*What is asked:*
Please quote the part of the puzzle discussion below, starting with "You need to" and going on through "grid are unique.".

*Text block:*
──────────────────────────────

There is only one place the 0 can go, once 20a is solved. Now have 20a, 1a, 3d, 17d, 18d and partial,answers to 16a and 12d. Can't see how to work
out the other answers. Hint appreciated.

You need to look at 16a and 5d in tandem and see which possible combinations give you a viable set of coded numbers in conjunction with completing the top and bottom rows.

Thanks again cruciverbalist. Unfortunately I seem to have made an error somewhere. Maybe now is the time to give up and wait for tomorrow's offering.

I'm really stuck on this one and haven't made any progress since Friday. If I list my reasoning so far, perhaps someone could point out the flaws in it.

First, there seems to be only one possible answer for 20a, and only one possible grid entry for 1a that ensures both entries are squares and all entries in the grid are unique.

Then, obviously we have the clue answers for 3d and 16d, and it is clear that 0 is the second digit of 19a. By multiplying all numbers of the form _3 by _8, to find the answer for 20a, there seems to be a unique solution for 17d (and clue answer for 20a), determinable without filling in any more of the puzzle.

Because 12d is the square of 1d, its last digit must be either 0 or 1, and since 16a is a multiple of 5d, I determined it must be 0. At this point I have the (apparently incorrect) permutation of all digits.

Now here's the problem; the last digit of the answer for the 9d clue answer is clearly 0 and it follows that the first digit of the answer for 7d is 0 doubly encrypted, which completes the grid entry for 6a, giving an answer which is not 12d plus a square.

I'm sorry if this is a bit vague. I didn't want to give too much away.

──────────────────────────────

*Dataset excerpts:*
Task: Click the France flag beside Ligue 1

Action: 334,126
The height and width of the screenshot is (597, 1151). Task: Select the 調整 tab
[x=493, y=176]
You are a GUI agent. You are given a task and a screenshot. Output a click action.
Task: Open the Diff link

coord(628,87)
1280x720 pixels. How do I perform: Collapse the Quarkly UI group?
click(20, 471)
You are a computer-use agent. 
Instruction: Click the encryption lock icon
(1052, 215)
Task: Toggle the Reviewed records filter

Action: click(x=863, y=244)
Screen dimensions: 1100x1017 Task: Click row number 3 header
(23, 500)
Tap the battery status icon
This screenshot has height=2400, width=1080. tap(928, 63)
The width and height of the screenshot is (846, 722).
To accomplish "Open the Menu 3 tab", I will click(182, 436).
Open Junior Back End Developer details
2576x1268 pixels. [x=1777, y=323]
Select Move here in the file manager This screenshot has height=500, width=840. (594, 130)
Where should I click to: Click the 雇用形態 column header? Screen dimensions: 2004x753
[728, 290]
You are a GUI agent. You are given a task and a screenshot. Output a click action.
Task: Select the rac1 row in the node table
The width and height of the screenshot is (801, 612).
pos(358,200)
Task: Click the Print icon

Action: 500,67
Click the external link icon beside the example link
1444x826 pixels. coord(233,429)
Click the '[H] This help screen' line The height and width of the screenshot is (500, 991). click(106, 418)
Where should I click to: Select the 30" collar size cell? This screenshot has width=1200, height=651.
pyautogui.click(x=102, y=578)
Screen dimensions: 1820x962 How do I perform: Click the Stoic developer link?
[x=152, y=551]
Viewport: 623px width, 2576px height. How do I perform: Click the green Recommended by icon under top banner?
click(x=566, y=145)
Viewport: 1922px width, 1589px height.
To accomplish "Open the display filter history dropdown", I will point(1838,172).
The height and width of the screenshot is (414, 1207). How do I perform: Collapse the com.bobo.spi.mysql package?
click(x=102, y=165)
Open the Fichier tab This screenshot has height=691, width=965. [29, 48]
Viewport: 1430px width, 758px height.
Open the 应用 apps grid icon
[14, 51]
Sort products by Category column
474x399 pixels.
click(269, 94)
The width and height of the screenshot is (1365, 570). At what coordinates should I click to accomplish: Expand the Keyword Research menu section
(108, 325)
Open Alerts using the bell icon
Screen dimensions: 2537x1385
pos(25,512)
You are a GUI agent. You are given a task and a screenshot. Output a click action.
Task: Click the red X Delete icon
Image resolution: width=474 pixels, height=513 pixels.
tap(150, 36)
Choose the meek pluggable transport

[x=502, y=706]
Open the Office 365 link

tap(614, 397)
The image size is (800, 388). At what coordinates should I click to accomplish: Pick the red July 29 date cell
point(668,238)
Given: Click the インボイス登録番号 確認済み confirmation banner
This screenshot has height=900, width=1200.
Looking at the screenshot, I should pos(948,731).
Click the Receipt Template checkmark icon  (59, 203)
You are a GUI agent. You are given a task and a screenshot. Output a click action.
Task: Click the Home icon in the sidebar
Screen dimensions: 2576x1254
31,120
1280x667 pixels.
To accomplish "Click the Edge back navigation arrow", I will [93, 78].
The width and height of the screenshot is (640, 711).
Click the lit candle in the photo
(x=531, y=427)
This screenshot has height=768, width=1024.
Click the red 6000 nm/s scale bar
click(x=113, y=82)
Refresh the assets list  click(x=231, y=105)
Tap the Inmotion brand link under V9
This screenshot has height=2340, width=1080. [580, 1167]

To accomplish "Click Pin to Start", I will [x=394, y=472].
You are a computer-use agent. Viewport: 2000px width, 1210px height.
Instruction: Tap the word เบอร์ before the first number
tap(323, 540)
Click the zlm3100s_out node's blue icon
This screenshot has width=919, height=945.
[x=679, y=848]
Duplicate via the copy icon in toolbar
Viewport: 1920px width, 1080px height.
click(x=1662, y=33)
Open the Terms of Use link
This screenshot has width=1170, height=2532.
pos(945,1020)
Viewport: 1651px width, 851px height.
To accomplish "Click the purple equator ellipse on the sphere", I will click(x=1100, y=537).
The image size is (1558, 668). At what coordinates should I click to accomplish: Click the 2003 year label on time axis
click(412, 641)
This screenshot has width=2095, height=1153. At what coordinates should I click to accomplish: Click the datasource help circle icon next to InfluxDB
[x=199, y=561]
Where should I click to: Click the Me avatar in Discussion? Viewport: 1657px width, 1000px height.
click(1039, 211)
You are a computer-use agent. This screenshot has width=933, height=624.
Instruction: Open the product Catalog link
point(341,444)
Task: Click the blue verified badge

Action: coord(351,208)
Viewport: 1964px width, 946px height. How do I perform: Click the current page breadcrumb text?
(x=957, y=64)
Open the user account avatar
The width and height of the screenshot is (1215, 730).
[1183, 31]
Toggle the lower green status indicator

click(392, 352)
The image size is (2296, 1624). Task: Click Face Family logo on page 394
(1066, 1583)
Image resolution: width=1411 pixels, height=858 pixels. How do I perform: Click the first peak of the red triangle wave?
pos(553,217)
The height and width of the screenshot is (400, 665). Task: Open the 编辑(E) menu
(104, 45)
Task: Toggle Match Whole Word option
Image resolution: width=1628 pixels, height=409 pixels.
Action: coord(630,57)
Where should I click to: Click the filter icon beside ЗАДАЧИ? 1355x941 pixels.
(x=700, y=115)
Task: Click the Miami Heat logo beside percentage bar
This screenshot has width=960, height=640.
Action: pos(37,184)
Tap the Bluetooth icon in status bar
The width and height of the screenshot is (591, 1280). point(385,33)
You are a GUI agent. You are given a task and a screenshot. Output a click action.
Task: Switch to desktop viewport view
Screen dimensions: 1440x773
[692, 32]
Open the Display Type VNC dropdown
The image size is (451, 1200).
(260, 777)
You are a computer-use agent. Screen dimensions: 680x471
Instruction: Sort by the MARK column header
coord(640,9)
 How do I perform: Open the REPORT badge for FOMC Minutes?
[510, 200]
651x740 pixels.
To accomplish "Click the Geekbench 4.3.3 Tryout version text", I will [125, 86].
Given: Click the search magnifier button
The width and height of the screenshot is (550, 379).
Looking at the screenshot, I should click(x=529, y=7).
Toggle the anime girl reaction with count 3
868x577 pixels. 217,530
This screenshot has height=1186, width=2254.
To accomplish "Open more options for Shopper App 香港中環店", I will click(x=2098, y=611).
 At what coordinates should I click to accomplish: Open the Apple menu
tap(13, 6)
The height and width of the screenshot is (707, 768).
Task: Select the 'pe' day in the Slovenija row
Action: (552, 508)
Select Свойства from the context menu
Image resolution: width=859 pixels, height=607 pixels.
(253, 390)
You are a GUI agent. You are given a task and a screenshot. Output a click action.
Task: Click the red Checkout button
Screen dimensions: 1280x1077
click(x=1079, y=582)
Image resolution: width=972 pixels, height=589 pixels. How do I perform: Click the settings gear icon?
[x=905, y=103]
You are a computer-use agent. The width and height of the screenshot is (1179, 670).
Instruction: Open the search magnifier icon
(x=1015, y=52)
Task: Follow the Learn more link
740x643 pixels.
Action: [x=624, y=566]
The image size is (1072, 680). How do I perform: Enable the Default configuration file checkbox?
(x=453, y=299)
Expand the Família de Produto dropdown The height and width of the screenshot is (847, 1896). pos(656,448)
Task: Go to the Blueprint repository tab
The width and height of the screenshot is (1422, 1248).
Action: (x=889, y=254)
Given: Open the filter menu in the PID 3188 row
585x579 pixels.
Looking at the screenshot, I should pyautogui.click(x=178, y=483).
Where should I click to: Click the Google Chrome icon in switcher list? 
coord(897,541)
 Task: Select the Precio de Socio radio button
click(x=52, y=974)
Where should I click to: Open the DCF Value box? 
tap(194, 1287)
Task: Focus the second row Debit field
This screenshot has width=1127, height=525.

──────────────────────────────

*Task response:*
You need to look at 16a and 5d in tandem and see which possible combinations give you a viable set of coded numbers in conjunction with completing the top and bottom rows.

Thanks again cruciverbalist. Unfortunately I seem to have made an error somewhere. Maybe now is the time to give up and wait for tomorrow's offering.

I'm really stuck on this one and haven't made any progress since Friday. If I list my reasoning so far, perhaps someone could point out the flaws in it.

First, there seems to be only one possible answer for 20a, and only one possible grid entry for 1a that ensures both entries are squares and all entries in the grid are unique.